While it is important to acknowledge the challenges highlighted by Roach, it is equally important to recognize the progress Hong Kong continues to make despite these obstacles. The city has successfully overcome adversity throughout its history. Its ability to adapt and innovate should not be underestimated.

Martin Cheng, Kowloon City

Are we marketing Hong Kong correctly with the mega-event offensive?

Having worked in advertising and marketing for most of my life and experienced the rollercoaster ride of life in the ever-interesting Hong Kong, I wonder if we have perhaps lost our bearings and lost sight of what this city really needs.

There seem to be many major events, but others have askedCould less be more? (“Quality is more important than quantity at major events”, June 9). Could we achieve more relevance and less randomness, thus avoiding events that come and go and lack sustainability?

Without turning this into a tome or a treatise on the basics of marketing, do those who want to make Hong Kong “mega” know who they are talking to and are not simply firing blanks and missing the primary targets?

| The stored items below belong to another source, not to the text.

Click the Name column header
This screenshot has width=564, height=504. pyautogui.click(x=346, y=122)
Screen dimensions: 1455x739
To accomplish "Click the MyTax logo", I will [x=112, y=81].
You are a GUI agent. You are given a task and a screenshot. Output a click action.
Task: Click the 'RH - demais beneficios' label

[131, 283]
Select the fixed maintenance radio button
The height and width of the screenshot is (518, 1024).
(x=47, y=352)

Or are we happy when we just talk to ourselves?

Hans Ebert, Wan Chai

The BJP was undoubtedly the biggest winner at the ballot box

I refer to the letter“Narendra Modi’s BJP has won a victory that feels like a defeat” (June 7). Such articles are published after Modi’s party won 240 seats although a profit of over 300 was expected.
We should note that in the Indian lower house (Lok Sabha) the halfway mark for A The simple majority is 272 seats and no other party has achieved even a three-digit amount in this election. Congress Party had the most seats of all, with 99. And the opposition coalition, which Indian National Development Alliancereceived 232 seats. By comparison, the BJP’s coalition government won 293 seats, far more than the 272 needed to form a government. It is therefore the clear winner.

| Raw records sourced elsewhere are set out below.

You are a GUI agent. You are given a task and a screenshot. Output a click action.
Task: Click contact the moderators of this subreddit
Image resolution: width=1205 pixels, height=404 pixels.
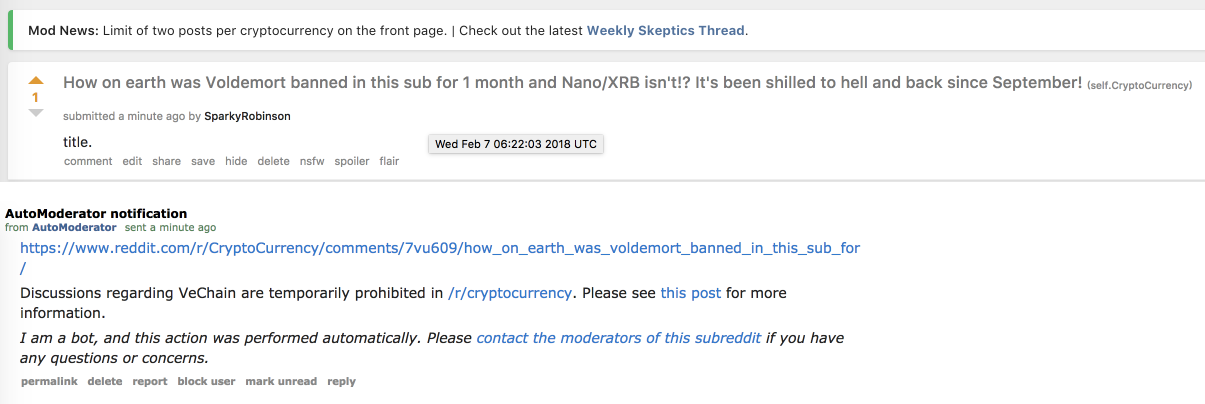click(619, 338)
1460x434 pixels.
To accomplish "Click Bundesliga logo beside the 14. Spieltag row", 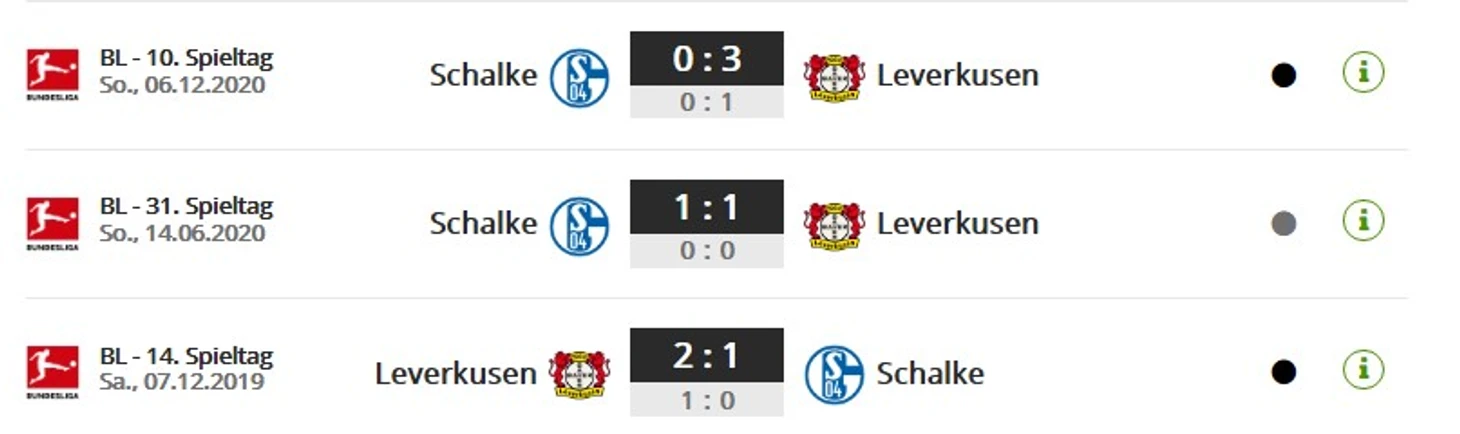I will click(52, 372).
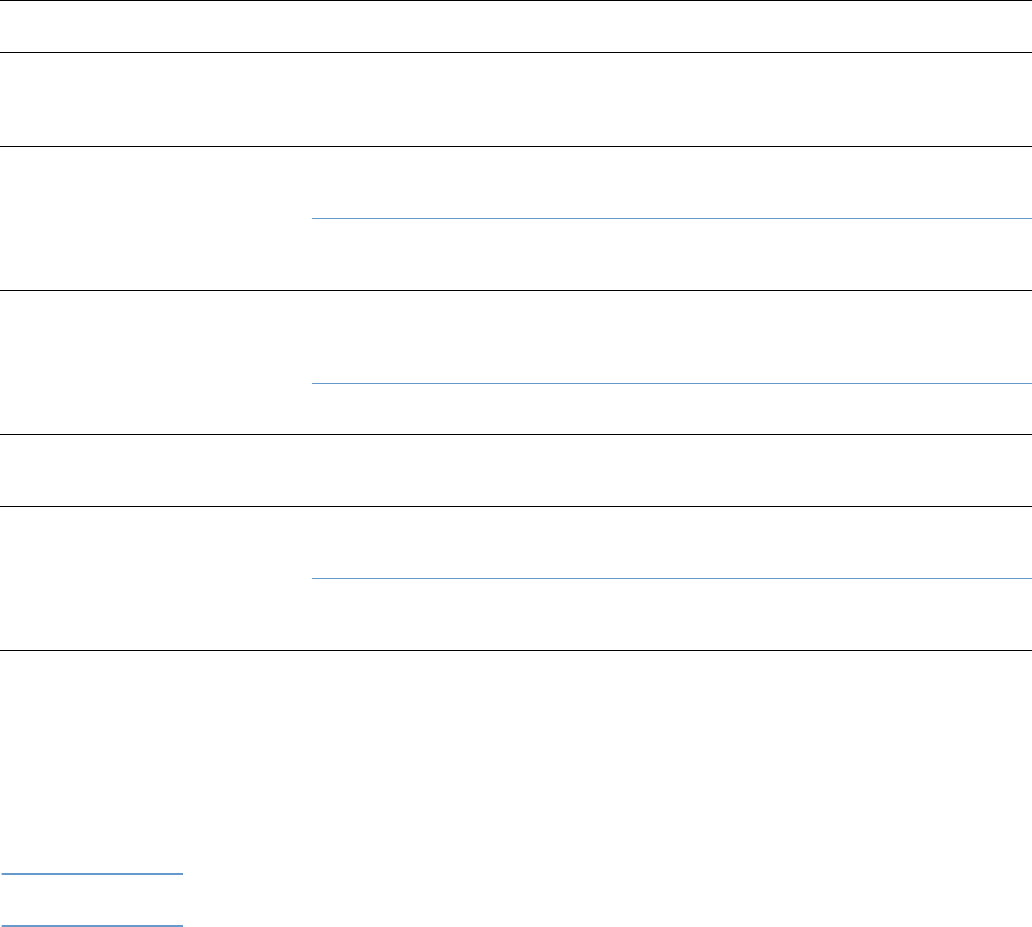Image resolution: width=1032 pixels, height=927 pixels.
Task: Click the narrow empty fifth table row
Action: (x=516, y=470)
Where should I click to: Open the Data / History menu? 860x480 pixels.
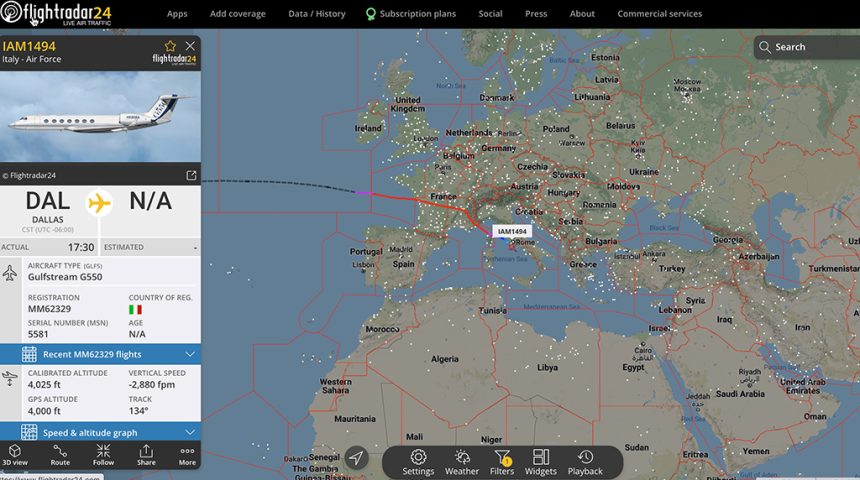pyautogui.click(x=317, y=14)
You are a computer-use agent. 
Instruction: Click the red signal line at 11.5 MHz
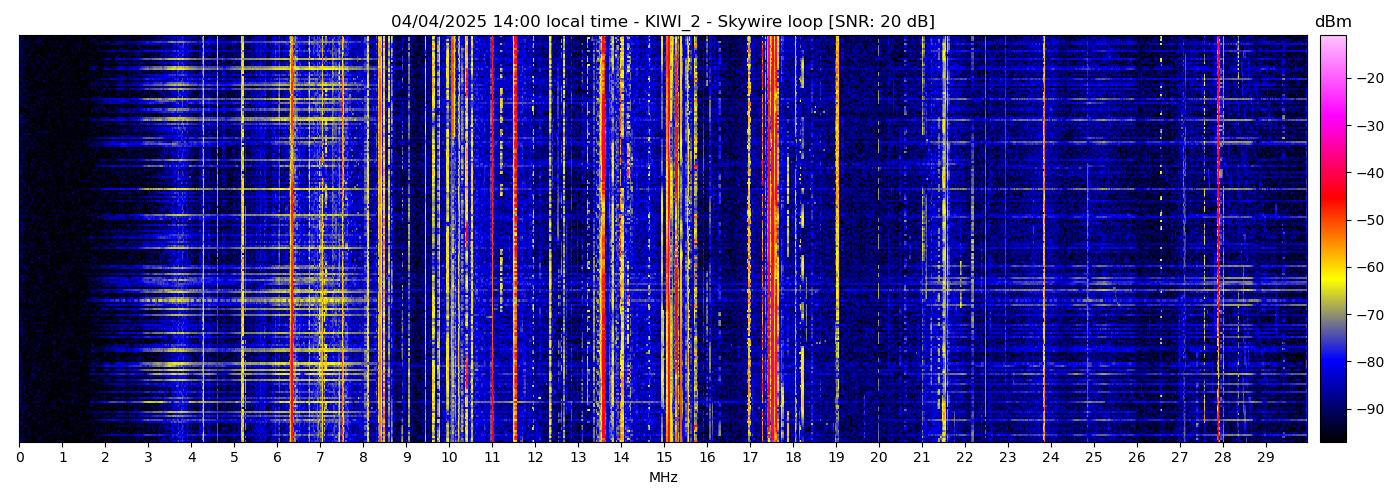[514, 240]
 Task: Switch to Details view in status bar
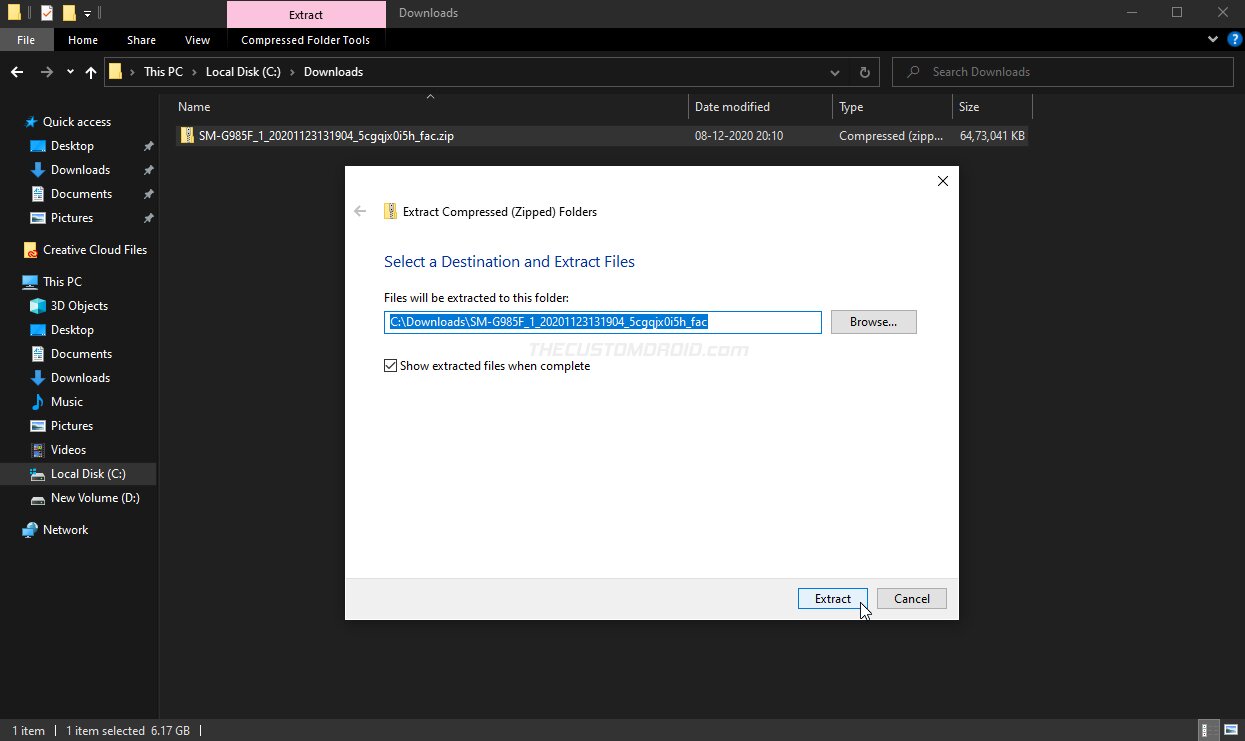tap(1206, 730)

Yet your correspondent believes Modi should resign. What is the logic behind this? Modi is a world leader and his achievements as Indian Prime Minister over the past decade are enormous – the list is too long to mention here.

By the time this letter is published, I am convinced that Modi will already took the oath as Prime Minister for a third term.

Dipak Kumar, Hung Hom

Warmongering at D-Day event inappropriate

The commemoration in Normandy of 80th anniversary of D-Day It was about commemorating the heroes who lost their lives in World War II, a war in which it is estimated that over 55 million people lost their lives.

We vow that such a tragedy must never happen again. At the same time, we are shocked when speeches draw comparisons with the war between Russia and Ukraine and various heads of state vow to continue to fuel this war with more money and weapons.

If this senseless escalation continues, it could cost many times the number of lives lost in World War II. American and European leaders should organize a referendum so that their peoples can have their say on this.